**About this task:**
Set the records down again in full, with every word kept.

☆ ☆ ☆

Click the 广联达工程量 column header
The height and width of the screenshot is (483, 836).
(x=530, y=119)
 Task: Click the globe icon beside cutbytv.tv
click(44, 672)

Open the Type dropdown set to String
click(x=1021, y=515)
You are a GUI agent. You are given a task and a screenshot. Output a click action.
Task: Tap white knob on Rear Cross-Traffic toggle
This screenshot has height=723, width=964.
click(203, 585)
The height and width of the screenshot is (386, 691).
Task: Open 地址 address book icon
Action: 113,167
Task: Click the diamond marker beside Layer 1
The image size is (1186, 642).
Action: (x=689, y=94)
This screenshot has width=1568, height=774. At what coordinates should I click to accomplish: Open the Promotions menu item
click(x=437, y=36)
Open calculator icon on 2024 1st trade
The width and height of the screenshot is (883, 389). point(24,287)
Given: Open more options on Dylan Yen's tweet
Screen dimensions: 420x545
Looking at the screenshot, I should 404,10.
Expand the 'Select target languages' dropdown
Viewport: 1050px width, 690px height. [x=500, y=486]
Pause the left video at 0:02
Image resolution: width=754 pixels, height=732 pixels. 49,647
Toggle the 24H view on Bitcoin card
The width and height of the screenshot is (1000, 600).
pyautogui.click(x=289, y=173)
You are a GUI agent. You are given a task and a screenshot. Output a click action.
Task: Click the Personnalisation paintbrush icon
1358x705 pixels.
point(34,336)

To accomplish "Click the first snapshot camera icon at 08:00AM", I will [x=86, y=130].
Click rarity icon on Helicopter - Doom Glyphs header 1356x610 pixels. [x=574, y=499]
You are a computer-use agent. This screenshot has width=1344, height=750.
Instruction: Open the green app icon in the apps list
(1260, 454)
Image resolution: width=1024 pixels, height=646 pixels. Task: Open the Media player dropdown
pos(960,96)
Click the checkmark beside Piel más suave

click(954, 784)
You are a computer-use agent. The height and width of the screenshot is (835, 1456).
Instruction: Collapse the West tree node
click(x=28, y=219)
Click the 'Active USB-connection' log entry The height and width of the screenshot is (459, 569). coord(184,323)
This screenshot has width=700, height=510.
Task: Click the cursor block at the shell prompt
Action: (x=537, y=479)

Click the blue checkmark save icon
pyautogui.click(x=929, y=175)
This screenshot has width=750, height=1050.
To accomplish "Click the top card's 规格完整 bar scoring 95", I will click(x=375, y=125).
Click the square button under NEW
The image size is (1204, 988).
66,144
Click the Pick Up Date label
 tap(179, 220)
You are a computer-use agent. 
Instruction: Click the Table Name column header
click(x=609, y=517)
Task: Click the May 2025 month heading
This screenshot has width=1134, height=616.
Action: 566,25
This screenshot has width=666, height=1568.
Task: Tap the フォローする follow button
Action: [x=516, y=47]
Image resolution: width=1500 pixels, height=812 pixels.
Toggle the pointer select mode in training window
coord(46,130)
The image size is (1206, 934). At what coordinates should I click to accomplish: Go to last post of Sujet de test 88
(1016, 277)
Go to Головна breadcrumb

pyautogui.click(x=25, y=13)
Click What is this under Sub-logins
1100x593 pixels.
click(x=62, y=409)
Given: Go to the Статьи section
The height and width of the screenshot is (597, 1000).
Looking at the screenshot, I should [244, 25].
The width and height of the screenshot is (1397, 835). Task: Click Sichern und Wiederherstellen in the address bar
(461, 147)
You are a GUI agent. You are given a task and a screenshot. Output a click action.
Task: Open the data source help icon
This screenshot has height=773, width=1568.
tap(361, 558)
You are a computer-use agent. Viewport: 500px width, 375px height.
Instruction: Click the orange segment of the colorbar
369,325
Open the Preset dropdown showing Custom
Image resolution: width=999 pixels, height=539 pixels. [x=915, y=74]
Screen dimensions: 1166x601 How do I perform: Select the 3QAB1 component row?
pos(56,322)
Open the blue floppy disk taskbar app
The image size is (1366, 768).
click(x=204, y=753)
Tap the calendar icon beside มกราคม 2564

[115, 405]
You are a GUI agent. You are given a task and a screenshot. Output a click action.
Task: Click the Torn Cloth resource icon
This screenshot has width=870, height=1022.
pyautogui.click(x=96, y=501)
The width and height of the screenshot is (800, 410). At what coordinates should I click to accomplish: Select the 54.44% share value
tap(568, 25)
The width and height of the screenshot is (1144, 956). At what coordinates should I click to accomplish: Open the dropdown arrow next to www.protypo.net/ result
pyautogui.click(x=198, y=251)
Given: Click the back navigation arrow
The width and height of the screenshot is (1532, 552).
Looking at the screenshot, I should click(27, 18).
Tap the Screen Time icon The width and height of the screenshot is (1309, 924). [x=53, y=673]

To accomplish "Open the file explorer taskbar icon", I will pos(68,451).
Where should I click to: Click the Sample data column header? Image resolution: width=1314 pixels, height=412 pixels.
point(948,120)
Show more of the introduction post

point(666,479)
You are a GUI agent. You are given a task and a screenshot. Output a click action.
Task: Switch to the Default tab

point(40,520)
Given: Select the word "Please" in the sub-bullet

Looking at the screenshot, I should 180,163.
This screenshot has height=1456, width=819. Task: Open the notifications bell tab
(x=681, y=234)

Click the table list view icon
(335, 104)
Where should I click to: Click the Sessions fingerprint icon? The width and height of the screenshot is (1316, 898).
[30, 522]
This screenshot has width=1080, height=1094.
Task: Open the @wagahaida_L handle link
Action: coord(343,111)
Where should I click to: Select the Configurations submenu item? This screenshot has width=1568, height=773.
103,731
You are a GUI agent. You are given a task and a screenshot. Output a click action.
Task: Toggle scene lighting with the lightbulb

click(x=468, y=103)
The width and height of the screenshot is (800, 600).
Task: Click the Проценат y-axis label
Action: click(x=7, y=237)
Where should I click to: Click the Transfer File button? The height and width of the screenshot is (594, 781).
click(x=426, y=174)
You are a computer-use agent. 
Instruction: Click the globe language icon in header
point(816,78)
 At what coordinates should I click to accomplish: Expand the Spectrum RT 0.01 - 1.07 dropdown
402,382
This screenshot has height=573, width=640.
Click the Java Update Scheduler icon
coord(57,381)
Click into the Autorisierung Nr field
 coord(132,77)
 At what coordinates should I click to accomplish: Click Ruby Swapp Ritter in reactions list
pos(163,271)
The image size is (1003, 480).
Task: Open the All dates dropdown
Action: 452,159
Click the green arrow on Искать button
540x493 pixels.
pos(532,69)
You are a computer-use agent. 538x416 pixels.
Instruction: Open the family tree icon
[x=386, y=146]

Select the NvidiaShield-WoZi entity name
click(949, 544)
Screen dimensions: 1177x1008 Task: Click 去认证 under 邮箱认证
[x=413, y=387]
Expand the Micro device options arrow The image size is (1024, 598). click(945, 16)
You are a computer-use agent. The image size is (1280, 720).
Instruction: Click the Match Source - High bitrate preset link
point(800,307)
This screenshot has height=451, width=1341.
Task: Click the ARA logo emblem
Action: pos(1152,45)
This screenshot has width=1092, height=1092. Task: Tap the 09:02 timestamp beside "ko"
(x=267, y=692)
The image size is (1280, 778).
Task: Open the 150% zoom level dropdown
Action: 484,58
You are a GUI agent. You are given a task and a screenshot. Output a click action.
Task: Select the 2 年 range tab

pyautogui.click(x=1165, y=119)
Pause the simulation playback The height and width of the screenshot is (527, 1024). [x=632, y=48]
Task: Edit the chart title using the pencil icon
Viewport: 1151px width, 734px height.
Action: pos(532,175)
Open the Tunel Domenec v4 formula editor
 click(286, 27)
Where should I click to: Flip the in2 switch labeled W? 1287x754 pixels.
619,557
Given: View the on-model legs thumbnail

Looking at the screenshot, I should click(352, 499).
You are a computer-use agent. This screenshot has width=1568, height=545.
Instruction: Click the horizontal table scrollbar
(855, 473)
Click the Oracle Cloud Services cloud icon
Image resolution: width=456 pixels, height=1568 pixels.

☆ ☆ ☆

**Answer area:**
Click the 广联达工程量 column header
The height and width of the screenshot is (483, 836).
(x=530, y=119)
 Task: Click the globe icon beside cutbytv.tv
click(44, 672)

Open the Type dropdown set to String
click(x=1021, y=515)
You are a GUI agent. You are given a task and a screenshot. Output a click action.
Task: Tap white knob on Rear Cross-Traffic toggle
This screenshot has height=723, width=964.
click(203, 585)
The height and width of the screenshot is (386, 691).
Task: Open 地址 address book icon
Action: 113,167
Task: Click the diamond marker beside Layer 1
The image size is (1186, 642).
Action: (x=689, y=94)
This screenshot has width=1568, height=774. At what coordinates should I click to accomplish: Open the Promotions menu item
click(x=437, y=36)
Open calculator icon on 2024 1st trade
The width and height of the screenshot is (883, 389). point(24,287)
Given: Open more options on Dylan Yen's tweet
Screen dimensions: 420x545
Looking at the screenshot, I should 404,10.
Expand the 'Select target languages' dropdown
Viewport: 1050px width, 690px height. [x=500, y=486]
Pause the left video at 0:02
Image resolution: width=754 pixels, height=732 pixels. 49,647
Toggle the 24H view on Bitcoin card
The width and height of the screenshot is (1000, 600).
pyautogui.click(x=289, y=173)
You are a GUI agent. You are given a task and a screenshot. Output a click action.
Task: Click the Personnalisation paintbrush icon
1358x705 pixels.
point(34,336)

To accomplish "Click the first snapshot camera icon at 08:00AM", I will [x=86, y=130].
Click rarity icon on Helicopter - Doom Glyphs header 1356x610 pixels. [x=574, y=499]
You are a computer-use agent. This screenshot has width=1344, height=750.
Instruction: Open the green app icon in the apps list
(1260, 454)
Image resolution: width=1024 pixels, height=646 pixels. Task: Open the Media player dropdown
pos(960,96)
Click the checkmark beside Piel más suave

click(954, 784)
You are a computer-use agent. The height and width of the screenshot is (835, 1456).
Instruction: Collapse the West tree node
click(x=28, y=219)
Click the 'Active USB-connection' log entry The height and width of the screenshot is (459, 569). coord(184,323)
This screenshot has width=700, height=510.
Task: Click the cursor block at the shell prompt
Action: (x=537, y=479)

Click the blue checkmark save icon
pyautogui.click(x=929, y=175)
This screenshot has width=750, height=1050.
To accomplish "Click the top card's 规格完整 bar scoring 95", I will click(x=375, y=125).
Click the square button under NEW
The image size is (1204, 988).
66,144
Click the Pick Up Date label
 tap(179, 220)
You are a computer-use agent. 
Instruction: Click the Table Name column header
click(x=609, y=517)
Task: Click the May 2025 month heading
This screenshot has width=1134, height=616.
Action: 566,25
This screenshot has width=666, height=1568.
Task: Tap the フォローする follow button
Action: [x=516, y=47]
Image resolution: width=1500 pixels, height=812 pixels.
Toggle the pointer select mode in training window
coord(46,130)
The image size is (1206, 934). At what coordinates should I click to accomplish: Go to last post of Sujet de test 88
(1016, 277)
Go to Головна breadcrumb

pyautogui.click(x=25, y=13)
Click What is this under Sub-logins
1100x593 pixels.
click(x=62, y=409)
Given: Go to the Статьи section
The height and width of the screenshot is (597, 1000).
Looking at the screenshot, I should [244, 25].
The width and height of the screenshot is (1397, 835). Task: Click Sichern und Wiederherstellen in the address bar
(461, 147)
You are a GUI agent. You are given a task and a screenshot. Output a click action.
Task: Open the data source help icon
This screenshot has height=773, width=1568.
tap(361, 558)
You are a computer-use agent. Viewport: 500px width, 375px height.
Instruction: Click the orange segment of the colorbar
369,325
Open the Preset dropdown showing Custom
Image resolution: width=999 pixels, height=539 pixels. [x=915, y=74]
Screen dimensions: 1166x601 How do I perform: Select the 3QAB1 component row?
pos(56,322)
Open the blue floppy disk taskbar app
The image size is (1366, 768).
click(x=204, y=753)
Tap the calendar icon beside มกราคม 2564

[115, 405]
You are a GUI agent. You are given a task and a screenshot. Output a click action.
Task: Click the Torn Cloth resource icon
This screenshot has width=870, height=1022.
pyautogui.click(x=96, y=501)
The width and height of the screenshot is (800, 410). At what coordinates should I click to accomplish: Select the 54.44% share value
tap(568, 25)
The width and height of the screenshot is (1144, 956). At what coordinates should I click to accomplish: Open the dropdown arrow next to www.protypo.net/ result
pyautogui.click(x=198, y=251)
Given: Click the back navigation arrow
The width and height of the screenshot is (1532, 552).
Looking at the screenshot, I should click(27, 18).
Tap the Screen Time icon The width and height of the screenshot is (1309, 924). [x=53, y=673]

To accomplish "Open the file explorer taskbar icon", I will pos(68,451).
Where should I click to: Click the Sample data column header? Image resolution: width=1314 pixels, height=412 pixels.
point(948,120)
Show more of the introduction post

point(666,479)
You are a GUI agent. You are given a task and a screenshot. Output a click action.
Task: Switch to the Default tab

point(40,520)
Given: Select the word "Please" in the sub-bullet

Looking at the screenshot, I should 180,163.
This screenshot has height=1456, width=819. Task: Open the notifications bell tab
(x=681, y=234)

Click the table list view icon
(335, 104)
Where should I click to: Click the Sessions fingerprint icon? The width and height of the screenshot is (1316, 898).
[30, 522]
This screenshot has width=1080, height=1094.
Task: Open the @wagahaida_L handle link
Action: coord(343,111)
Where should I click to: Select the Configurations submenu item? This screenshot has width=1568, height=773.
103,731
You are a GUI agent. You are given a task and a screenshot. Output a click action.
Task: Toggle scene lighting with the lightbulb

click(x=468, y=103)
The width and height of the screenshot is (800, 600).
Task: Click the Проценат y-axis label
Action: click(x=7, y=237)
Where should I click to: Click the Transfer File button? The height and width of the screenshot is (594, 781).
click(x=426, y=174)
You are a computer-use agent. 
Instruction: Click the globe language icon in header
point(816,78)
 At what coordinates should I click to accomplish: Expand the Spectrum RT 0.01 - 1.07 dropdown
402,382
This screenshot has height=573, width=640.
Click the Java Update Scheduler icon
coord(57,381)
Click into the Autorisierung Nr field
 coord(132,77)
 At what coordinates should I click to accomplish: Click Ruby Swapp Ritter in reactions list
pos(163,271)
The image size is (1003, 480).
Task: Open the All dates dropdown
Action: 452,159
Click the green arrow on Искать button
540x493 pixels.
pos(532,69)
You are a computer-use agent. 538x416 pixels.
Instruction: Open the family tree icon
[x=386, y=146]

Select the NvidiaShield-WoZi entity name
click(949, 544)
Screen dimensions: 1177x1008 Task: Click 去认证 under 邮箱认证
[x=413, y=387]
Expand the Micro device options arrow The image size is (1024, 598). click(945, 16)
You are a computer-use agent. The image size is (1280, 720).
Instruction: Click the Match Source - High bitrate preset link
point(800,307)
This screenshot has height=451, width=1341.
Task: Click the ARA logo emblem
Action: pos(1152,45)
This screenshot has width=1092, height=1092. Task: Tap the 09:02 timestamp beside "ko"
(x=267, y=692)
The image size is (1280, 778).
Task: Open the 150% zoom level dropdown
Action: 484,58
You are a GUI agent. You are given a task and a screenshot. Output a click action.
Task: Select the 2 年 range tab

pyautogui.click(x=1165, y=119)
Pause the simulation playback The height and width of the screenshot is (527, 1024). [x=632, y=48]
Task: Edit the chart title using the pencil icon
Viewport: 1151px width, 734px height.
Action: pos(532,175)
Open the Tunel Domenec v4 formula editor
 click(286, 27)
Where should I click to: Flip the in2 switch labeled W? 1287x754 pixels.
619,557
Given: View the on-model legs thumbnail

Looking at the screenshot, I should click(352, 499).
You are a computer-use agent. This screenshot has width=1568, height=545.
Instruction: Click the horizontal table scrollbar
(855, 473)
Click the Oracle Cloud Services cloud icon
Image resolution: width=456 pixels, height=1568 pixels.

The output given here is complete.